This was an interview question I got some time last week and it ended at a cliffhanger. The question was simple: Design a service that keeps track of the frequency of "messages" (a 1 line string, could be in different languages) passed to it. There are 2 broad apis: submitMsg(String msg) and getFrequency(String msg). My immediate reaction was to use as hashMap that uses a String as a key (in this case, a message) and an Integer as a value (to keep track of counts/frequency).
The submitMsg api simply sees whether a message exists in the hashMap. If it doesn't, put the message and set the frequency to 1; if it does, then get the current count and increment it by 1. The interviewer then pointed out this would fail miserably in the event multiple threads access the SAME key at the SAME exact time.

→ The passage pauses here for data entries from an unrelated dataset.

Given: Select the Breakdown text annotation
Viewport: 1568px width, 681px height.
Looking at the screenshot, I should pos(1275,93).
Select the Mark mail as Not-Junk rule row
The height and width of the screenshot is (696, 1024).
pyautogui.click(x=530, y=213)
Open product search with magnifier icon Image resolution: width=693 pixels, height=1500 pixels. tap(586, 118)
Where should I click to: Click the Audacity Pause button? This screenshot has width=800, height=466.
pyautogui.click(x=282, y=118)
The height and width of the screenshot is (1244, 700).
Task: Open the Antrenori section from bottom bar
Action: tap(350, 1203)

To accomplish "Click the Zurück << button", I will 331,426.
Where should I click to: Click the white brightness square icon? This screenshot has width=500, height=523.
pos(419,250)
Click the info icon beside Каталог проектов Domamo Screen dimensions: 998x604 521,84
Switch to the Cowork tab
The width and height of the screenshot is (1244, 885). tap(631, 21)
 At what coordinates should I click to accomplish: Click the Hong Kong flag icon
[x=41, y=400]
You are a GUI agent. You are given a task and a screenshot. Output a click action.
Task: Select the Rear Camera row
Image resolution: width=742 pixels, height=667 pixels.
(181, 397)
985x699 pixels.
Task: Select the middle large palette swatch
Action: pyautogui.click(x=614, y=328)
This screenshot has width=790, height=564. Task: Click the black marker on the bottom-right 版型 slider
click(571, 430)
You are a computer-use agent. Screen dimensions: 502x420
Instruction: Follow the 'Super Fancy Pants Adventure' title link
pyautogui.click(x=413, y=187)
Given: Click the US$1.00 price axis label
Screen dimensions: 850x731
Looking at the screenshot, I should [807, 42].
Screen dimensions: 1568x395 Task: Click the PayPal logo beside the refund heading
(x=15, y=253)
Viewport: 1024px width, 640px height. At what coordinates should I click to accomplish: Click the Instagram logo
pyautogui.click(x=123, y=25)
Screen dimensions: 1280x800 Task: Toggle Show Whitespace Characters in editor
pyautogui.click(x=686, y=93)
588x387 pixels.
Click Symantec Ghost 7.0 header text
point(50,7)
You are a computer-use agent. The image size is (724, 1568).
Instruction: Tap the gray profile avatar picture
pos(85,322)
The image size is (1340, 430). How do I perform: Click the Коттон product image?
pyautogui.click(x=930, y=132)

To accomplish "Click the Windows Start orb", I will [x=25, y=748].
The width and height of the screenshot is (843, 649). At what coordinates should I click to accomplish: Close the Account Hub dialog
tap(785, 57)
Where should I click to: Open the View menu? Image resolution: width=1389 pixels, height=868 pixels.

For example: At 12:00:00:000 Thread1 would try to "submitMsg", and thereby my method would do a (1) get on the hashMap and see that the value is not null, it is infact, say 100 (2) do a put by incrementing the frequency by 1 so that the key's value is 101. Meanwhile consider that Thread2 ALSO tried to do a submitMsg at exactly At 12:00:00:000, and the method once again internally did a get on the hashMap (which returned a 100 - this is a race condition), after which the hashMap now increments the frequency to 101. Alas, the true frequency should have been 102 and not 101, and this is a major design flaw in a largely multithreaded environment. I wasn't sure how to stop this from happening: Putting a lock on simply the write isn't good enough, and having a lock on a read didn't make sense. What would have been ideal is to "lock" an element if a get was invoked internally via the submitMsg api because we expect it to be "written to" soonafter. The lock would be released once the frequency had been updated, but if someone were to use the getFrequency() api having a pure lock wouldn't make sense. I'm not sure whether a mutex would help here because I don't have a strong background in distributed systems.
I'm looking to the SO community for help on the best way to think through a problem like this. Is the magic in the datastructure to be used or some kind of synchronization that I need to do in my api itself? How can we maintain the integrity of "frequency" while maintaining the scalability of the service as well?